- Born: December 25, 1931 (age 94) Philadelphia, Pennsylvania, US
- Occupations: Director, educator, dancer
- Years active: 1970-
- Awards: National Medal of Arts

= Joan Myers Brown =

American dance instructor

Joan Myers Brown (born 25 December 1931) is an American dance company director and former dancer. In 1970, she founded PHILADANCO, a modern dance company in Philadelphia.
In 2012, she received a National Medal of Arts in recognition of her career.

==Early life and education==
Brown is the only child of Nellie Lewis, a nuclear scientist, and Julius Myers, a chef and restaurateur, born on 25 December 1931 in Philadelphia. Native to both Philadelphia and North Carolina, she grew up mainly on 47th Street and Paschall Avenue of Southwest Philadelphia.

Brown's first dance instructors and role models were Essie Marie Dorsey, Sydney Gibson King, and Marion Durham Cuyjet.
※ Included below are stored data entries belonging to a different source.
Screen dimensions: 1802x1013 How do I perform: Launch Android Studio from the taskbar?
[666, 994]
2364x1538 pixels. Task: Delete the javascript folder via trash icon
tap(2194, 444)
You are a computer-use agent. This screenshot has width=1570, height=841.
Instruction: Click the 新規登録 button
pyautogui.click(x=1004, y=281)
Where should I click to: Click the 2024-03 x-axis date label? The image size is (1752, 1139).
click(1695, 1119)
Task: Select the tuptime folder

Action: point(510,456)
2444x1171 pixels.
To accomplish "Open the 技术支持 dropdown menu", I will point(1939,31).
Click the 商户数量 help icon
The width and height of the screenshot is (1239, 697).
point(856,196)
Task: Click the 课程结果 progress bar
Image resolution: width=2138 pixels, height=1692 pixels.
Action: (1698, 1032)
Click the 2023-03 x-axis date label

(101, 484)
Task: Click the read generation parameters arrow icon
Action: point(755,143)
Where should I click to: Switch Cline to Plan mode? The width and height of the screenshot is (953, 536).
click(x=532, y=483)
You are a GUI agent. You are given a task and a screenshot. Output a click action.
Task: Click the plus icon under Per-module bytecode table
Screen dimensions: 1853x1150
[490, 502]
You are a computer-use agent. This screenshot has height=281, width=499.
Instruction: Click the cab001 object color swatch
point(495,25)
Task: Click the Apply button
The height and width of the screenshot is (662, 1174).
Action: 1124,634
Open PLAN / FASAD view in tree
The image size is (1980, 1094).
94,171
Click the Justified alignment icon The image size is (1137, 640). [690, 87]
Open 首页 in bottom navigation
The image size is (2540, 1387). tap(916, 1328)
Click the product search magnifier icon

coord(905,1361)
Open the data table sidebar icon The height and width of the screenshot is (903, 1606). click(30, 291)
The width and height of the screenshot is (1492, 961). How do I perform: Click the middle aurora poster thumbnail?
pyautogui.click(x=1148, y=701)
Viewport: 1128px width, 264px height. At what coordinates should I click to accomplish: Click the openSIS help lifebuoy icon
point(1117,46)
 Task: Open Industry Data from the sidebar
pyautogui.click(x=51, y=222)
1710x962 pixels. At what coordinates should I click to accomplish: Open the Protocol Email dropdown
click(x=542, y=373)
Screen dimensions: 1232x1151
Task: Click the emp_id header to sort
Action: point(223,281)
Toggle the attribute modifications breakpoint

As a child she wished to shatter the social barriers prohibiting African Americans from becoming famous in the world of dance.

During a time where famous dance personalities were predominantly light-skinned, Brown worked hard to make sure that people of color acquired equal status in mainstream dance. She dreamed of a school where African Americans could learn and develop through methods tailored specifically to their individual needs - a program that was specially created for ethnic bodies.

== Accomplishments ==
Brown's accomplishments were many:
- 1960: Established The Philadelphia School of Dance Arts
- 1970: Founded The Philadelphia Dance Company (more commonly known as Philadanco)
- 1988: Founded the International Conference of Black Dance Companies
- 1991: Created the International Association of Blacks in Dance (IABD)
- 1995–: Distinguished guest, dance faculty at Howard University

==Recognition==
- Honored in "Dance Women; Living Legends", a tribute to African American pioneer women of modern dance
- 2009 -- The Philadelphia Award, an annual award given to "a citizen of the Philadelphia region who, during the preceding year, acted and served on behalf of the best interests of the community."
- 2012 -- National Medal of Arts, presented by President Barack Obama and First Lady Michelle Obama, in the White House's East Room, on Wednesday, July 10, 2013.